§ Goal 1
List every person named in the article on Geoghan's death below, including the byline.
§ Goal 2
Using the article on Geoghan's death below, decide whether each statement agrees with it. Answer yes or no, and quote the words that settle it.
(a) Geoghan died after being attacked by another inmate.
(b) Doyle has worked on priest abuse cases for one decade.
(c) Doyle said he had no mixed feelings.
§ Goal 3
Reproduce word for word the passage of the article on Geoghan's death below that begins at the words "Geoghan Death Makes" and stops after "a high-profile molester.".

Geoghan Death Makes Some Question Treatment or Prison for Priests
By Rachel Zoll
Associated Press, carried in Providence Journal [Boston MA]
Downoladed August 24, 2003
The prison death Saturday of pedophile ex-priest John Geoghan struck experts on clerical sex abuse as a sad but perhaps predictable result of imprisoning such a high-profile molester.
The Rev. Thomas Doyle, a canon lawyer turned victim advocate who has worked for two decades on priest abuse cases, said even offenders like Geoghan deserve protection in prison. Geoghan died after he was attacked by another inmate.
"I've got mixed feelings," Doyle said. "I do believe for somebody like a John Geoghan, they've done some grievous harm to people, but it's possible to put them in an incarcerated situation where their lives aren't in danger."

§ Dataset content
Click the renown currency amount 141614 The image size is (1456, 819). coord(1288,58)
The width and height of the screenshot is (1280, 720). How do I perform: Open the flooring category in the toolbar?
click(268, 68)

§ Written answer 1
- Rachel Zoll
- John Geoghan
- Thomas Doyle

§ Written answer 2
(a) Yes: "Geoghan died after he was attacked by another inmate."
(b) No: "has worked for two decades on priest abuse cases"
(c) No: "I've got mixed feelings,"

§ Written answer 3
Geoghan Death Makes Some Question Treatment or Prison for Priests
By Rachel Zoll
Associated Press, carried in Providence Journal [Boston MA]
Downoladed August 24, 2003
The prison death Saturday of pedophile ex-priest John Geoghan struck experts on clerical sex abuse as a sad but perhaps predictable result of imprisoning such a high-profile molester.